Leonardo noted that studies of shadow appeal to the same geometric laws as those of perspective — “in matters perspectival, a light source is no different from the eye [… since] the visual ray is similar to the shadowy ray in terms of speed and converging lines.” Just as perspective considers a scene as regarded from a particular point of view, a shadow is a record of what “the lamp cannot see.”

Philosopher Roberto Casati writes, “This is a strong analogy. There is shadow where the light cannot see. Indeed, shadow is exactly what the light source cannot see. A lamp sees only the things that it illuminates; objects in shadow are behind lighted objects that screen the shadow from the lamp’s perspective. For this same reason, when we examine a shadow, we discover the profile of things from the point of view of the lamp. … Shadow allows us to see a point of view other than our own without even getting up from our seats.”

(From Casati’s Shadows, 2000, via Marko Uršič, Shadows of Being: Four Philosophical Essays, 2019.)

Art and Commerce

Before the 19th century, containers did not come in standard sizes, and students in the 1400s were taught to “gauge” their capacity as part of their standard mathematical education:

There is a barrel, each of its ends being 2 bracci in diameter; the diameter at its bung is 2 1/4 bracci and halfway between bung and end it is 2 2/9 bracci. The barrel is 2 bracci long. What is its cubic measure?

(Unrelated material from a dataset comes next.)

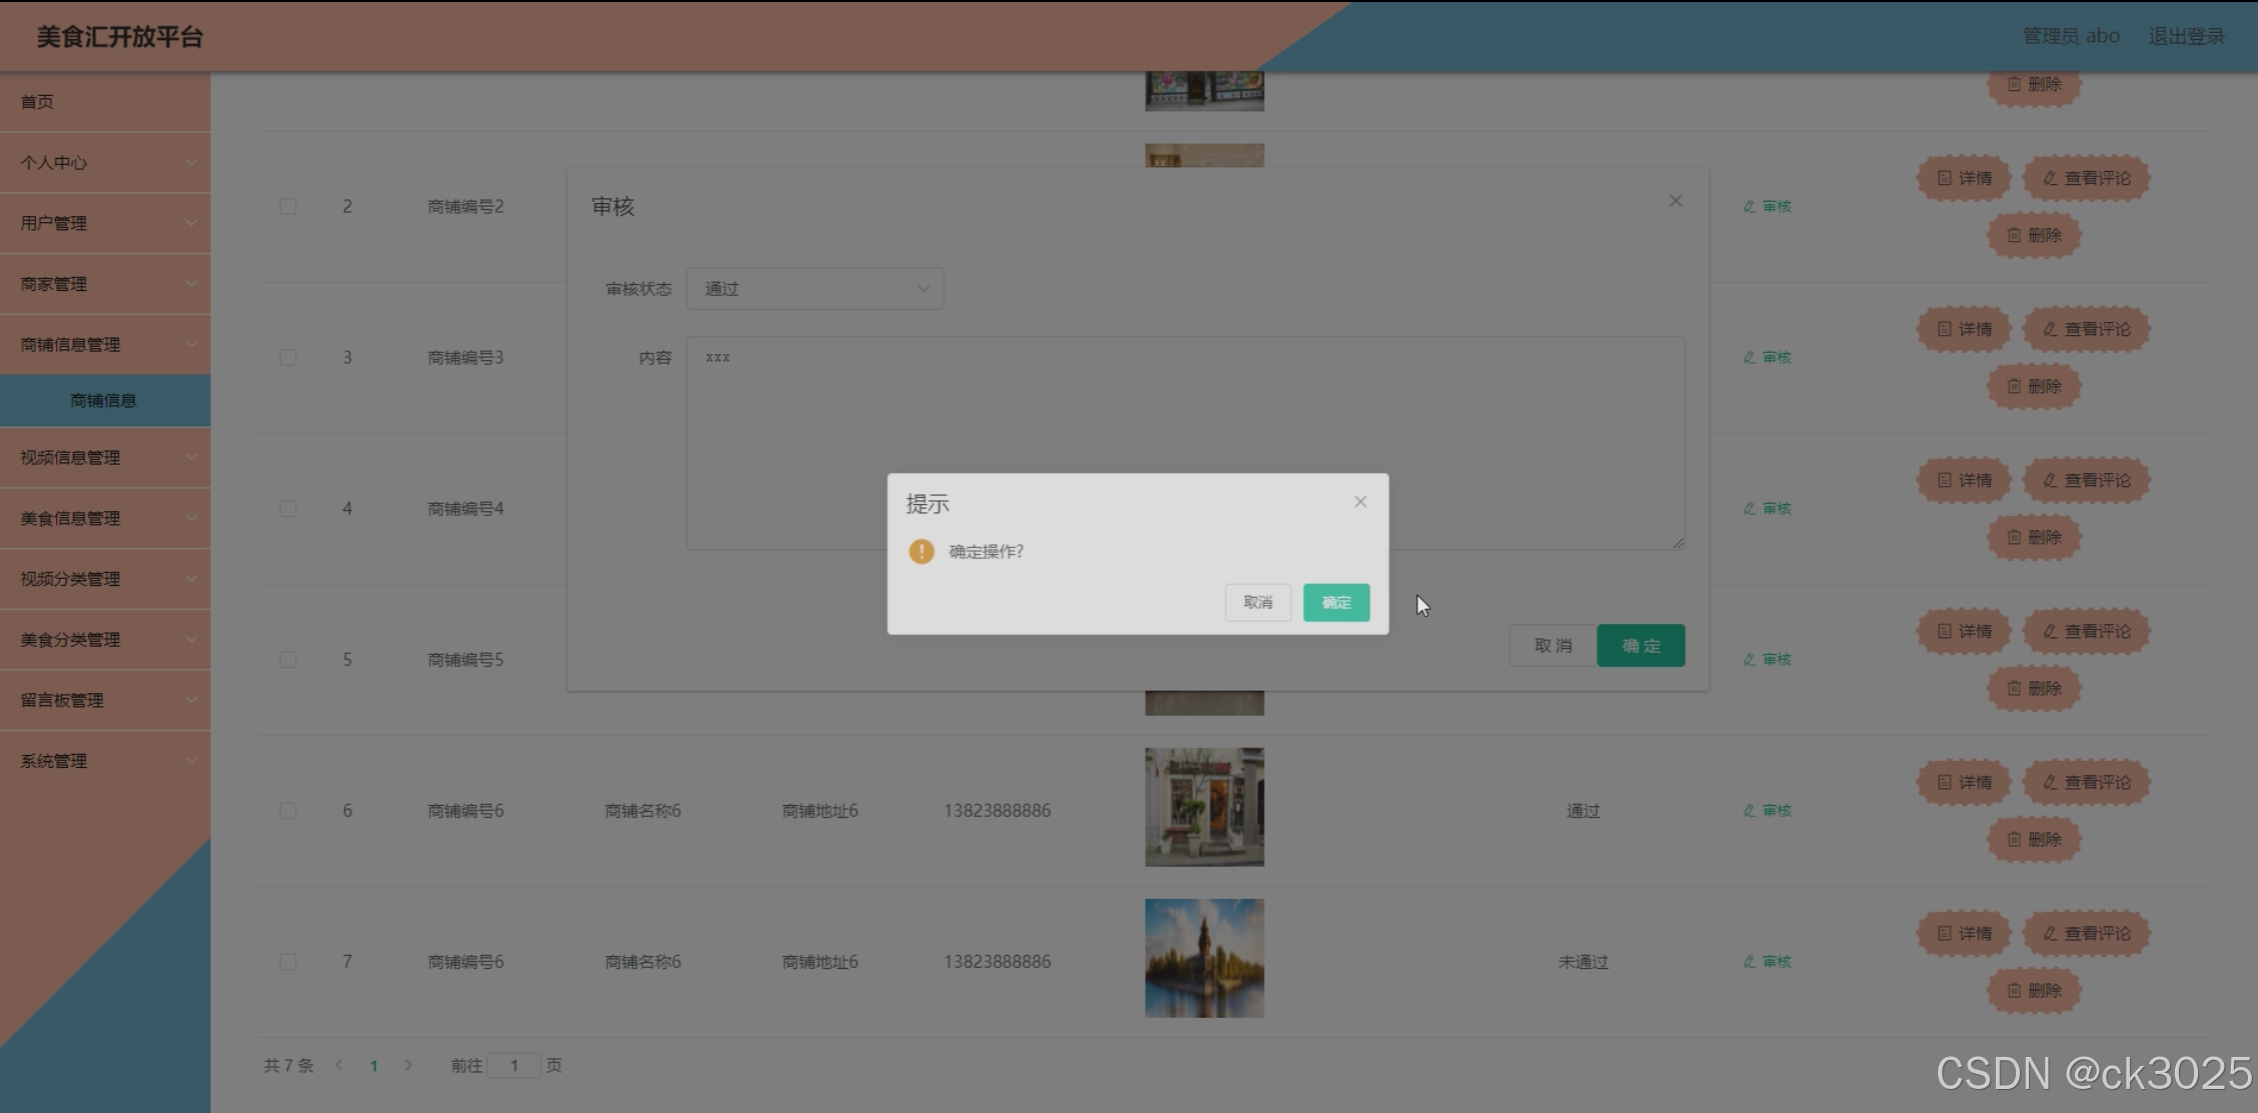Click the shop thumbnail image in row 6

(1203, 807)
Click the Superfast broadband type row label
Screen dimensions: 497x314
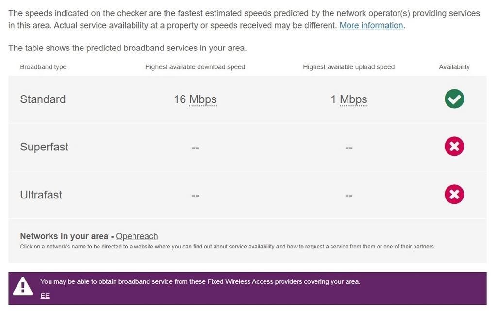coord(44,147)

This is like a pair of truncated cones. Square the diameter at the ends: 2 × 2 = 4. Then square the median diameter 2 2/9 × 2 2/9 = 4 76/81. Add them together: 8 76/81. Multiply 2 × 2 2/9 = 4 4/9. Add this to 8 76/81 = 13 31/81. Divide by 3 = 4 112/243 … Now square 2 1/4 = 2 1/4 × 2 1/4 = 5 1/16. Add it to the square of the median diameter: 5 5/16 + 4 76/81 = 10 1/129. Multiply 2 2/9 × 2 1/4 = 5. Add this to the previous sum: 15 1/129. Divide by 3: 5 1/3888. Add it to the first result: 4 112/243 + 5 1/3888 = 9 1792/3888. Multiply this by 11 and then divide by 14 [i.e. multiply by π/4]: the final result is 7 23600/54432. This is the cubic measure of the barrel.

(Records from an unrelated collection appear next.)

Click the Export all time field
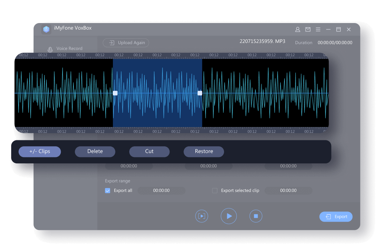Viewport: 381px width, 252px height. 161,191
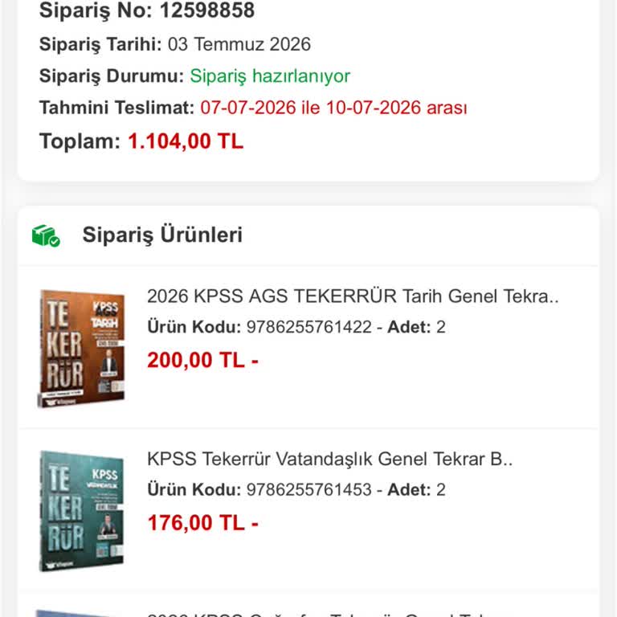Image resolution: width=617 pixels, height=617 pixels.
Task: Open the 2026 KPSS AGS TEKERRÜR Tarih product title
Action: click(353, 296)
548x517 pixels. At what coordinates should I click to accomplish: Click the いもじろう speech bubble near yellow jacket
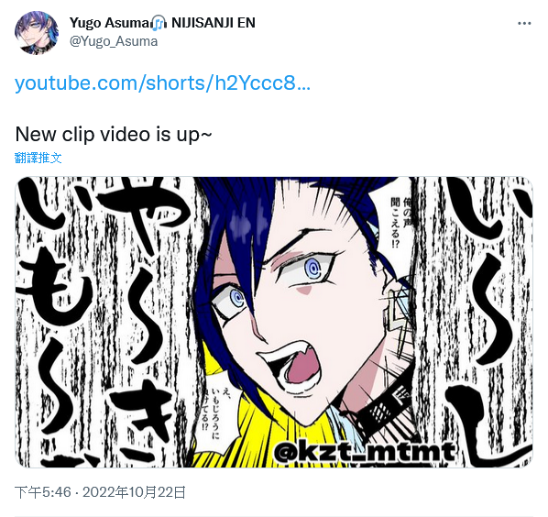pyautogui.click(x=214, y=413)
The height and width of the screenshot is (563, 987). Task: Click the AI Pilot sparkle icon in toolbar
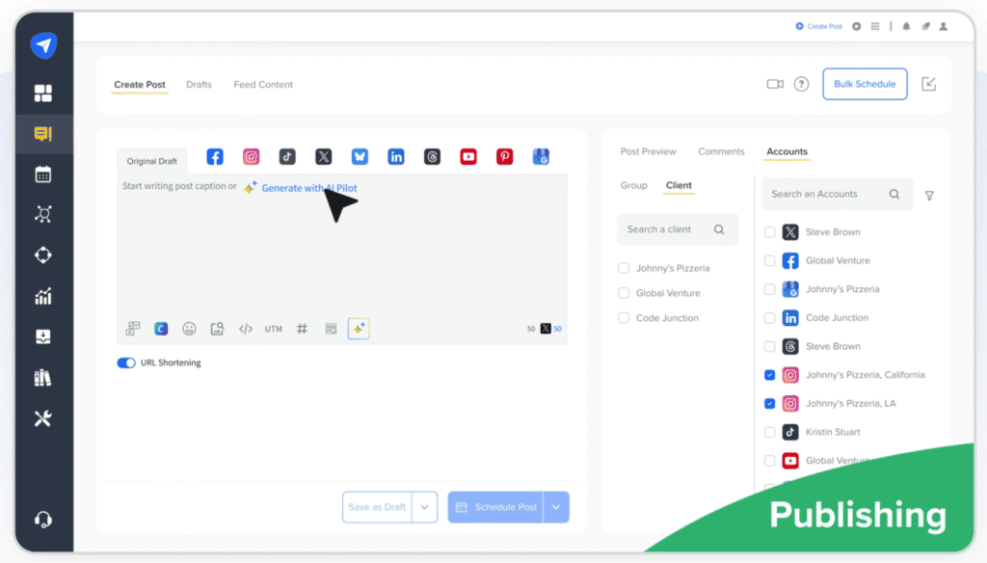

Interestingly, this practice informed the art of the time — this exercise is from a mathematical handbook for merchants by Piero della Francesca, the Renaissance painter. Because many artists had attended the same lay schools as business people, they could invoke the same mathematical training in their work, and visual references that recalled these skills became a way to appeal to an educated audience. “The literate public had these same geometrical skills to look at pictures with,” writes art historian Michael Baxandall. “It was a medium in which they were equipped to make discriminations, and the painters knew this.”

(Michael Baxandall, Painting and Experience in Fifteenth Century Italy, 1988.)

04/10/2021 UPDATE: A reader suggests that there’s a typo in the original reference here. If 9 1792/3888 is changed to 9 1793/3888, the final result is 7 23611/54432, which is exactly the result obtained by integration using the approximation π = 22/7. (Thanks, Mariano.)